A couple of questions keep coming back here.
I have to pick up a little bit on the chair's question about wage scarring. It is a term I'm not familiar with, but I'm having some difficulty with it. Either you're working or you're not working, and if you're working you can look for a better job. A number of things will control that.
I'm going to use two examples.
A good friend of mine, whom I went to high school with, went on to university and became a geologist. I don't know why he became a geologist. He wanted to become one and he enjoyed it, but he didn't want to travel. Intervention in K-to-12 might have helped him. After a couple of years of working as a geologist, mostly in Canada's north, he came back and went to community college and became a machinist. He loves that job and is happy doing it. Should he be “wage-scarred” because he left this other job and somehow went to...?
I use the example of another good friend of mine. We were neighbours; we grew up on opposite farms. He became an engineer and worked for 15 years. He was vice-president of his own company, and after 15 years as senior vice-president, he made as much money as his chief electrician. Should he be “wage-scarred?”

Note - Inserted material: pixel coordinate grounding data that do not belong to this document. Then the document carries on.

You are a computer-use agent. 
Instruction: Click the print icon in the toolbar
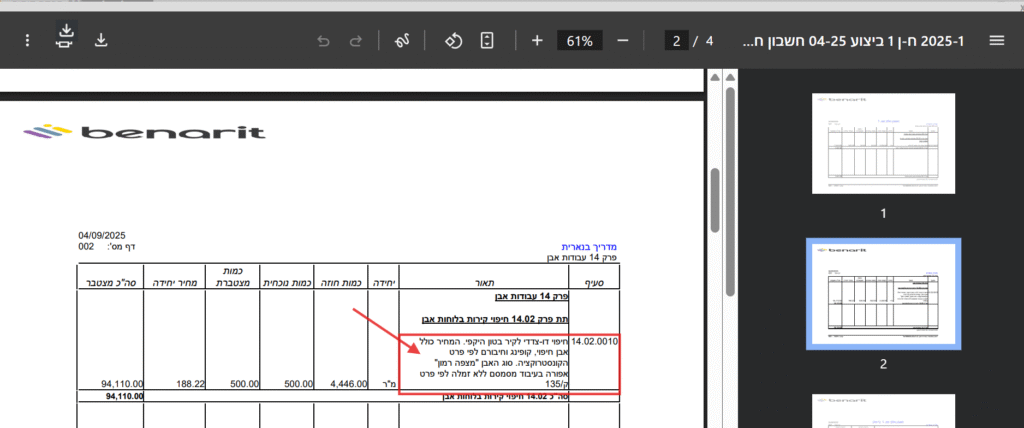pyautogui.click(x=65, y=37)
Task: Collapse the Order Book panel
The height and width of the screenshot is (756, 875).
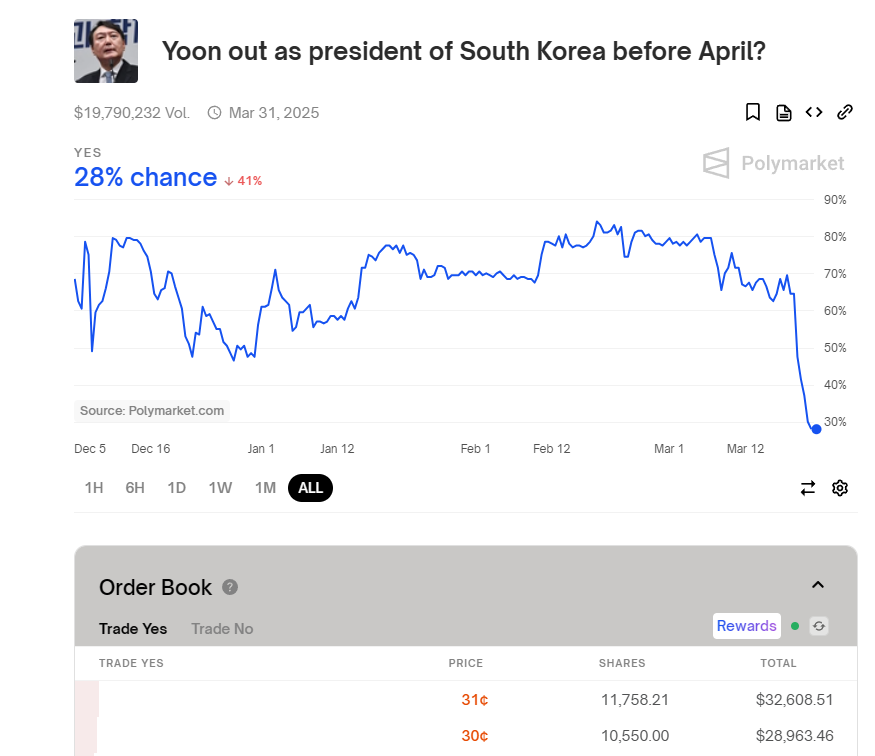Action: tap(818, 585)
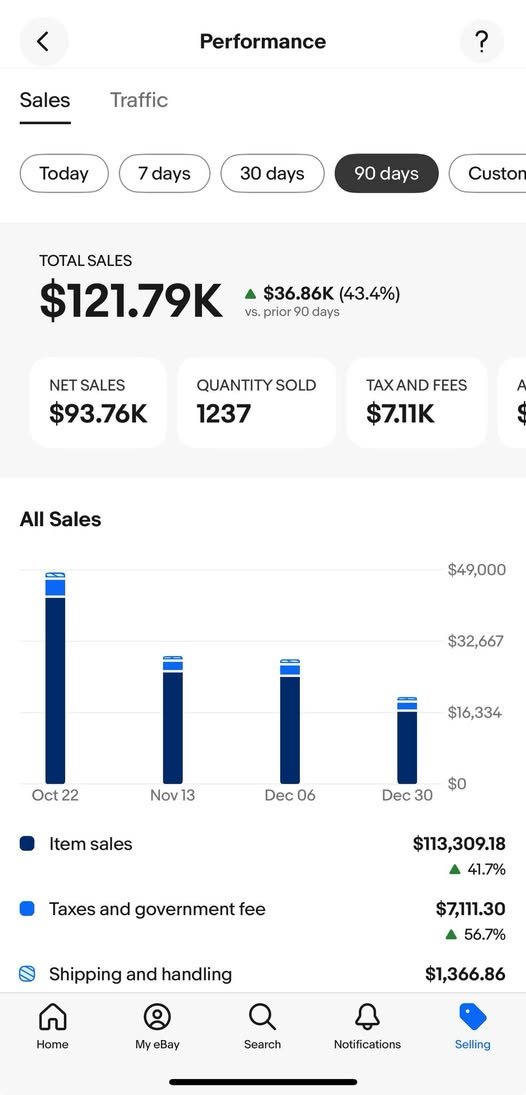
Task: Tap the back arrow icon
Action: 43,42
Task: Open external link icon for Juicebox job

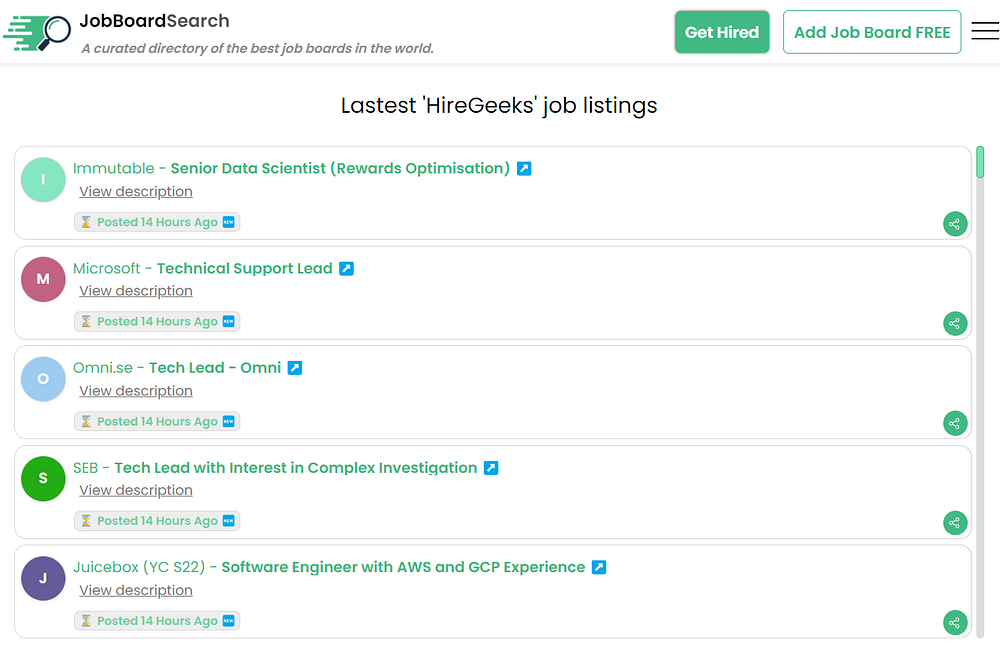Action: 599,567
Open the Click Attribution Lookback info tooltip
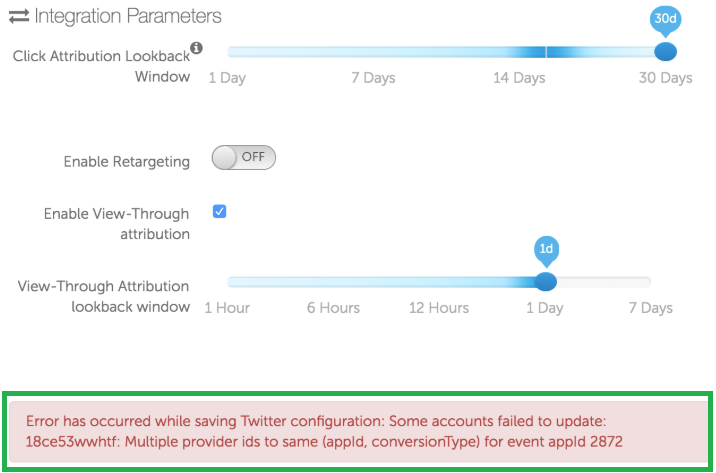 point(196,48)
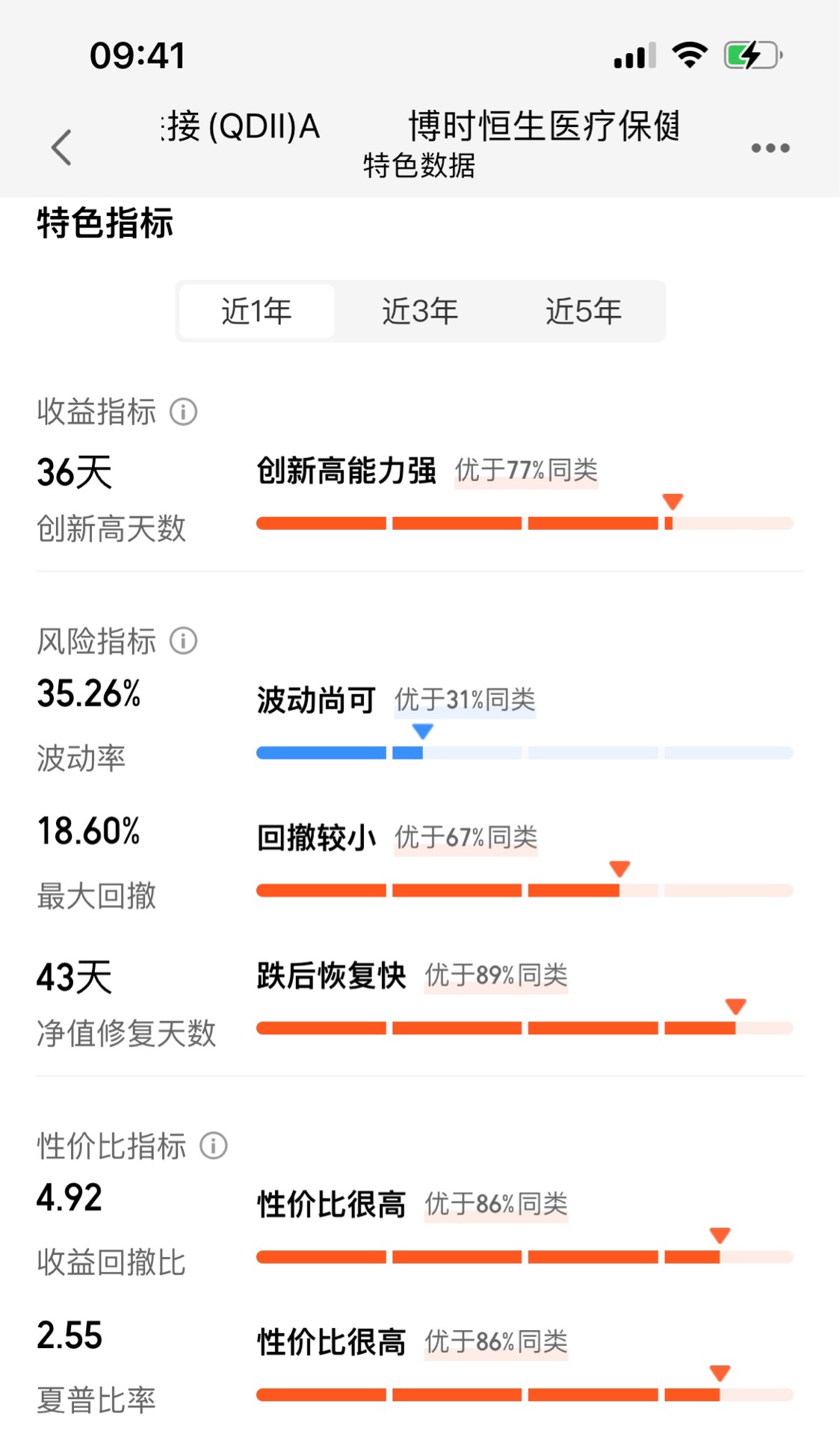Tap the battery charging status icon
This screenshot has height=1440, width=840.
click(753, 55)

I don't get the term. My point is that there are obstacles facing people in employment, and at every job you're not going to get to be boss, or you're not going to be a rocket scientist, or not going to be a computer programmer, or you're not going to be the prime minister. We all find our level and we work there and try to find happiness doing that.
It's an artificial term that I don't understand, so I'd like one more shot at having it explained to me.